“O que se passava, afinal, no mundo dos adultos, na cabeça de pessoas extremamente racionais, em seus corpos carregados de saber? O que os reduzia a animais dentre os menos confiáveis, piores do que os répteis” Página 169
Isabella Siqueira
A Vida Mentirosa dos Adultos surge após um hiato de 5 anos de uma das maiores vozes da literatura contemporânea mundial: Elena Ferrante. O novo romance da escritora italiana chega ao Brasil em setembro pela editora Intrínseca. Após ler outras obras da misteriosa autora as expectativas eram altas, e mais uma vez fiquei encantada. Agora com esse relato sobre a adolescência, e a destreza com que Ferrante aborda as nuances da jovem mulher em conflito com si mesma.
A temática que conquistou os fãs da Tetralogia Napolitana surge desta vez sob uma nova ótica. Ainda sobre a identidade feminina do século XX, agora a trama se passa na dolorosa transição de menina para mulher. Com uma escrita crua, sem meias palavras ou qualquer ato para romantizar essa fase, somos apresentados a Giovanna e seu conturbado processo de entrada na adolescência.
É importante ressaltar ainda como Ferrante aborda as temáticas da juventude e a realidade como são contadas. Assim chama a atenção como a autora destaca a descoberta da sexualidade, o fim dos heróis de infância (principalmente nossos pais), e a grande turbulência emocional regada à lágrimas e decepções desse período.
Giovanna ou Gianni, filha dos professores e estudiosos Andrea e Nella, cresceu protegida na esfera intelectual e confortável na Via San Giacomo dei Capri. E, diferente dos cenários de violência e pobreza que tínhamos em seus livros anteriores, agora Ferrante opta por transportar a história para o bairro classe média de Vomero, parte alta de Nápoles, e não mais na periferia napolitana.
“Dois anos antes da sair de casa, meu pai disse à minha mãe que eu era muita feia.” Essa frase análoga à um tapa no rosto, tanto no leitor quanto na protagonista, inicia a trama e, consequentemente, marca o fim de uma infância perfeita. O romance entrega justamente as dificuldades da adolescência.

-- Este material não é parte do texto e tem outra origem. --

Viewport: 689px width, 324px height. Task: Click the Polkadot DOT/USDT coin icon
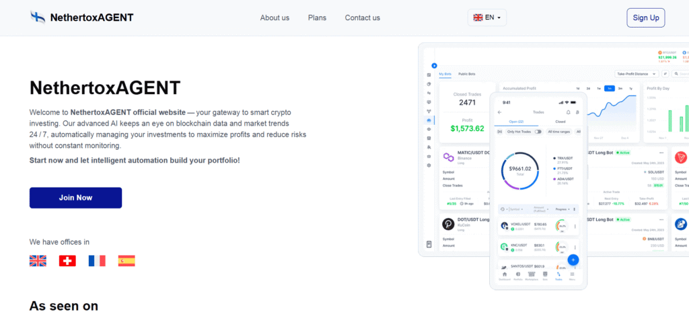(x=448, y=224)
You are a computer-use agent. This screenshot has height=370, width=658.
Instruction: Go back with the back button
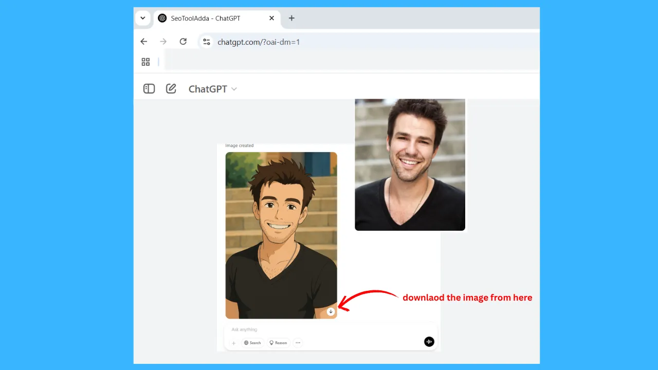pos(143,42)
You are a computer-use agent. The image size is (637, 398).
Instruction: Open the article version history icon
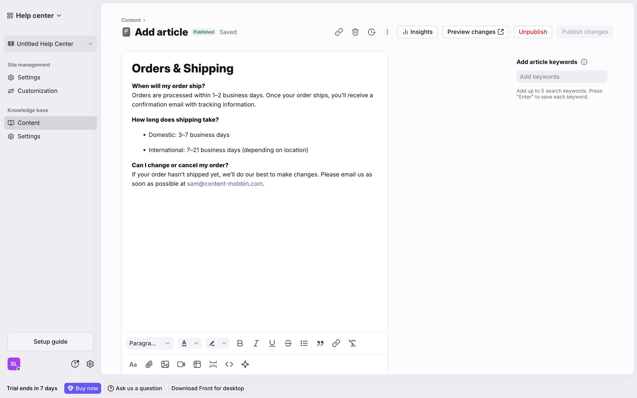371,32
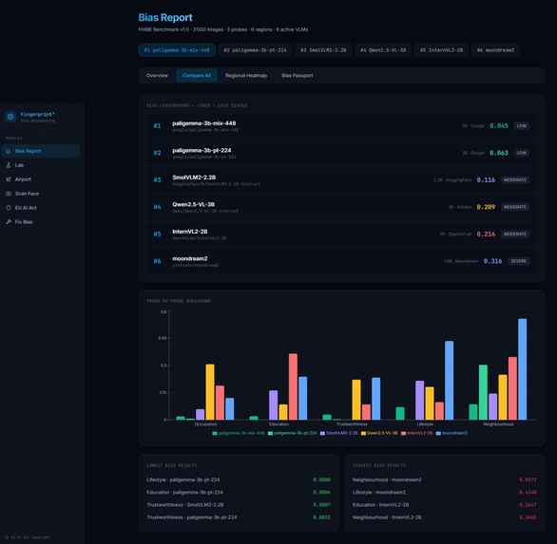Click the tall moondream2 Neighbourhood bar
The width and height of the screenshot is (557, 544).
[522, 369]
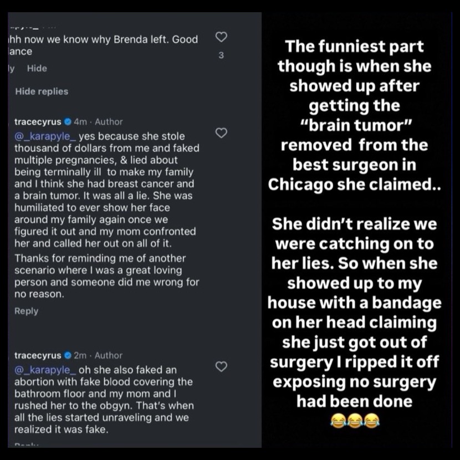Open tracecyrus profile from the first reply
The height and width of the screenshot is (460, 460).
(x=38, y=122)
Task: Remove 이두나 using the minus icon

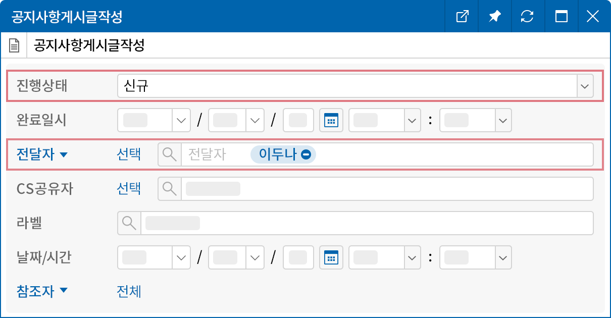Action: [x=306, y=154]
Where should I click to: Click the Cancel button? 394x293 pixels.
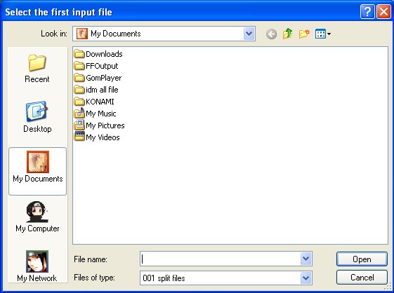[362, 278]
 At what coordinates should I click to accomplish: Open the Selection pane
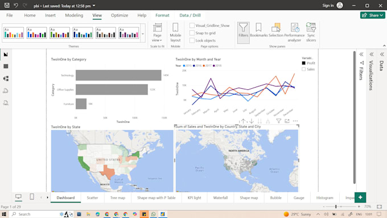coord(276,30)
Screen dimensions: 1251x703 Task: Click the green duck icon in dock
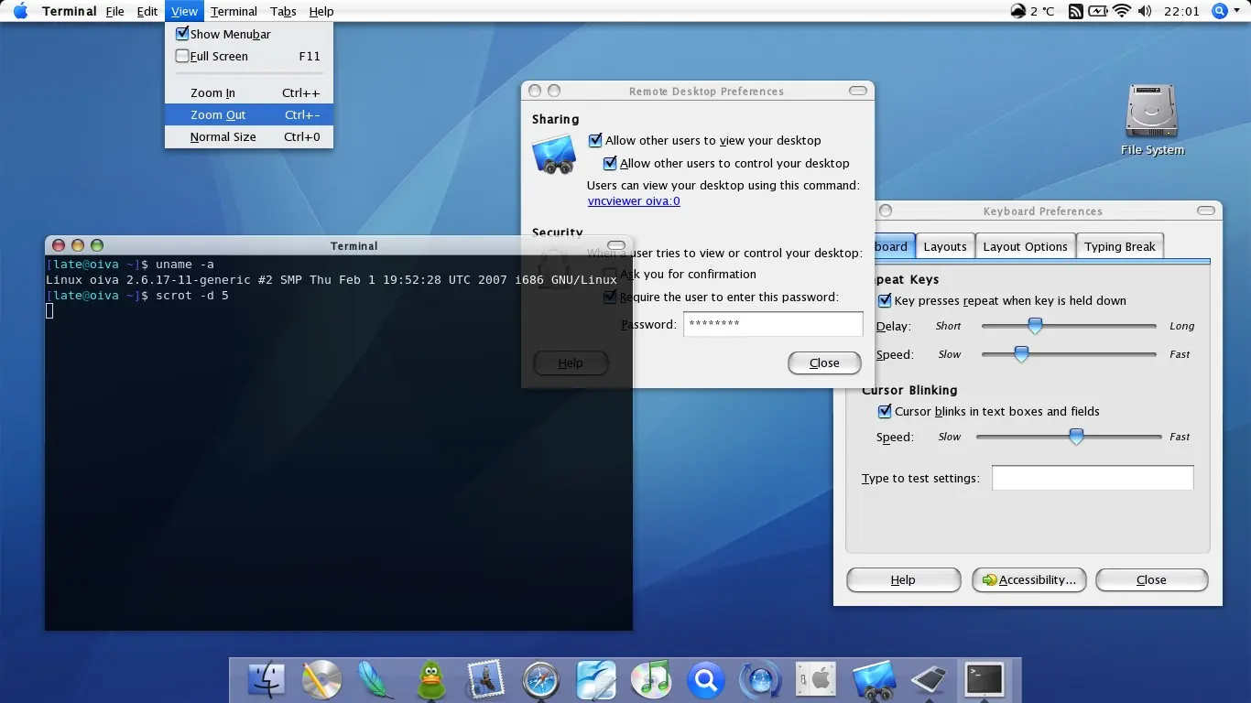pos(431,680)
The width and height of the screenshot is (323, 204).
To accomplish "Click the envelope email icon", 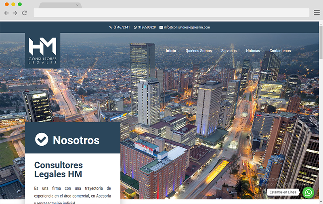I will (161, 27).
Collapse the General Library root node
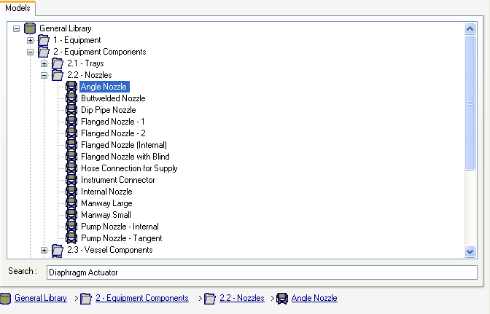The image size is (490, 314). click(x=17, y=28)
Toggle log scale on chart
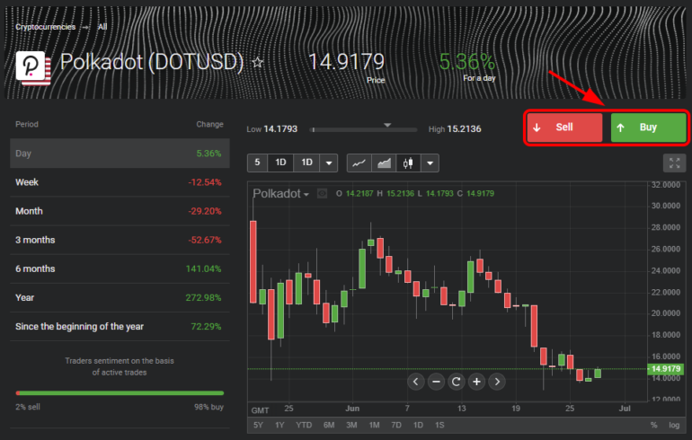The height and width of the screenshot is (440, 692). point(675,425)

A insensível frase era, na verdade, uma comparação com uma tia e irmã de seu pai, Vittoria, parente que apesar de ter visto pouquíssimas vezes, representava uma figura monstruosa por ser feia, má e ignorante. Tal comparação enervou em Giovanna um desencanto consigo mesma e uma espiral de obsessões que incluíam a queda de sua autoestima, física e intelectual. Contudo, surge também a curiosidade de saber que tipo de mulher se tornaria, e assim revela aos pais o desejo de conhecer a famigerada tia.
Os recorrentes encontros com Vittoria, uma mulher grossa e amargurada pelos dramas do passado, serão marcantes justamente por abrir os olhos da menina para as mentiras dos adultos a sua volta. A primeira lição da tia é clara: Giovanna precisa observar seus pais com criticidade. E enquanto descobre o lado rude e manipulador de seus heróis de infância, a vida da jovem começa a ruir em meio a tantas aflições, repete na escola, se isola de todos e fica cada vez mais insegura com sua aparência.
Com o passar da obra surgem também algumas tramas paralelas, mas o que chama atenção é o propósito da autora em discorrer tanto sobre os cenários e os dialetos das personagens sempre de alguma forma relacionados. Como em seus livros anteriores, Ferrante continua apontando as diferenças sociais entre aqueles que falam um italiano encantador e outros que falam um dialeto vulgar comum das periferias e áreas industriais.
Elena Ferrante mesmo depois de décadas ainda escolhe permanecer em silêncio, contudo, ela continua provando a força de seus livros apesar de quem quer que seja essa misteriosa figura. A ficção de suas obras se mistura com a própria ficção que envolve seu pseudônimo. A chamada febre Ferrante não é toa, são obras que se provam geniais com ou sem a figura de Elena.